Monday, December 14, 2009

 

An Important Regression


In high school we took a practical art/art history class senior year. It was a hoot. My best friend Frank Kelly and I couldn't draw a straight line, but we loved the art history part and did our best to memorize the famous paintings, etc. and the years they were produced. There was, one day, a remarkable series of slides shown by the teacher.

It was a big Bierstadt painting, but the slide series started with a detail of the painting, a pool of water with a turtle in it. The next slide pulled back a little and showed more of the painting, and on and on for about 20 slides until the whole painting, of the Sierra Nevada mountain range, was revealed. Frank, who is now a big wig in the National Gallery--specializing in American 19th C . landscapes--was seriously impressed and indeed his ultimate career path started that day, I believe.
I think the remarkable thing of the slide show was the constantly changing, expanding, frame of reference of the work.

So here is a similar ever expanding series of graphs from a glacier in Greenland which covers the past 50,000 and shows the temperature record therefrom.

The first graph, above, back just to 1400, about a 150 years after the end of the Medieval Warm Period, shows a hockey stick style graph, with a steep rise beginning about 1825. Ooh, scary.

But back up a little (to 900 AD) and the "blade" of that hockey stick is revealed as a tiny blip compared to the serious warming of the Medieval Warm Period. Back up, again to 3000 BC and even the Medieval Warm Period is dwarfed by other higher and more sudden warmings.

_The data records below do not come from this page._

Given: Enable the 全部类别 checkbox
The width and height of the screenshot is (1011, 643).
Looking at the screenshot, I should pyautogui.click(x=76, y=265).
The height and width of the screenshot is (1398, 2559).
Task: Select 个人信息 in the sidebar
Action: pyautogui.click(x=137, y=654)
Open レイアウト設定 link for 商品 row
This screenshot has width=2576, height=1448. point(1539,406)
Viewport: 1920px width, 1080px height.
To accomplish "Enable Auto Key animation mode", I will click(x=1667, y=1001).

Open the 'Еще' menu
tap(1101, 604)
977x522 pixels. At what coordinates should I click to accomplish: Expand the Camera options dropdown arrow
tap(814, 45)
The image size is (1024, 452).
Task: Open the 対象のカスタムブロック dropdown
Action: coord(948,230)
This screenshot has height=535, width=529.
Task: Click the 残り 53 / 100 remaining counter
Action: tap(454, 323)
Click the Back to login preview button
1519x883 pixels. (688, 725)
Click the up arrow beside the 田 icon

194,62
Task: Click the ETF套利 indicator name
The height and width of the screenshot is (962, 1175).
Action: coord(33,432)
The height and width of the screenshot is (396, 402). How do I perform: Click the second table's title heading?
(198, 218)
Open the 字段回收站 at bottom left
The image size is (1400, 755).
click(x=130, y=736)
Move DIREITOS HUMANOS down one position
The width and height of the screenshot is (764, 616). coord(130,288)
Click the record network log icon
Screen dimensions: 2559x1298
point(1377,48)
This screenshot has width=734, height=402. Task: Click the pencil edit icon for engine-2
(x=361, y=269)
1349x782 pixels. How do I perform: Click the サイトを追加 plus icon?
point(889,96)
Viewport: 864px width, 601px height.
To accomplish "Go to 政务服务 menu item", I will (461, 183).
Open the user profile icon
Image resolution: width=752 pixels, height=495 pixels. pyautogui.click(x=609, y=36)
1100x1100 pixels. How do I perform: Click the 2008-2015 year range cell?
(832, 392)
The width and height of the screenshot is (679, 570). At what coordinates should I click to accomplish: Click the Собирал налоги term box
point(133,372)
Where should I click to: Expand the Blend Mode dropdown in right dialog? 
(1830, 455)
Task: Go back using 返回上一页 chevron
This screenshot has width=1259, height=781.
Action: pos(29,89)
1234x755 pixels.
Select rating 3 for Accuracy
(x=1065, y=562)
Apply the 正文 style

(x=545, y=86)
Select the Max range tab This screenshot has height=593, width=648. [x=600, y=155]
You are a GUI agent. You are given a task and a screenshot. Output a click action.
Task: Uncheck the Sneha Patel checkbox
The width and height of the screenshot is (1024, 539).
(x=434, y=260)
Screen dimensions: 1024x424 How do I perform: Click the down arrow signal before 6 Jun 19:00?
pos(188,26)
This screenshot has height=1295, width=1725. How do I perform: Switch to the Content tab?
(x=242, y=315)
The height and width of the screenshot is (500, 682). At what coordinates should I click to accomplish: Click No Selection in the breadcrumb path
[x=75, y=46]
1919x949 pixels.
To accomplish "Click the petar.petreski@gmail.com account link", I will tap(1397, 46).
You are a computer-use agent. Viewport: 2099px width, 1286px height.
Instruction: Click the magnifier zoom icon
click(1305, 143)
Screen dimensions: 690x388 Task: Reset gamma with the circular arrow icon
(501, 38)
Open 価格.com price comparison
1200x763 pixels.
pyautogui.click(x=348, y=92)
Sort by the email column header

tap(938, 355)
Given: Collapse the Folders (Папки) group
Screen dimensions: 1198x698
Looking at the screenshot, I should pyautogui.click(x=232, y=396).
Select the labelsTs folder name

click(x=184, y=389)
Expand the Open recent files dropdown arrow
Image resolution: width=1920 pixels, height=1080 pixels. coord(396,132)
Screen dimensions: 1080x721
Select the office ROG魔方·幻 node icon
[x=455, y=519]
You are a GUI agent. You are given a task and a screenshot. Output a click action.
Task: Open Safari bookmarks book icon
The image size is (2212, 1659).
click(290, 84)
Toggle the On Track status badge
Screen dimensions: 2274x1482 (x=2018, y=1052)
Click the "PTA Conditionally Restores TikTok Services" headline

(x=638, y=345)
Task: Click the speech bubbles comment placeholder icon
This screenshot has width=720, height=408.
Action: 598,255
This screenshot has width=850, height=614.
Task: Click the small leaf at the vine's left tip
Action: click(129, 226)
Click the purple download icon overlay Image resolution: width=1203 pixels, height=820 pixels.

The little 1825-on "blade" of the first graph is revealed to be a very small version of many sudden rapid rises in temperature again and again and again.

Back up again to 9,000 BC and the start of the interglacial is a huge steep climb in temperature which reduces the 1825-on "blade" of the first graph to utter insignificance. Back to 50,000 during the depths of the latest ice age, and the interglacial is revealed to be the oasis one would expect. The final graph is the Vostok Antarctic ice core which takes the temperature record back to 400,000 BC and shows a series of ice ages with brief, warm interglacials in between. This is the same graph Al Gore used in An Inconvenient Truth to show a congruence of CO2 and warmth (of course Al neglected to show that the warmth preceded the rise in CO2 by an average of 800 years). To a disinterested viewer, the final graph shows that the little bit of warming since 1825 is absolutely within the norm of ancient warmings, indeed it is dwarfed by most of them, and there is nothing, NOTHING, special or even slightly alarming about the recent climate change. Since the rapid big warmings over the past 400,000 years were clearly before any industrialization or the burning of fossil fuels, there appears to be nothing in history which would cause us to believe that recent warming is anything new, and certainly nothing alarming.

With the correct frames of reference, our modest recent warming is reduced to mere background noise in the constant flux of mean temperature. It is reduced to nothing at all.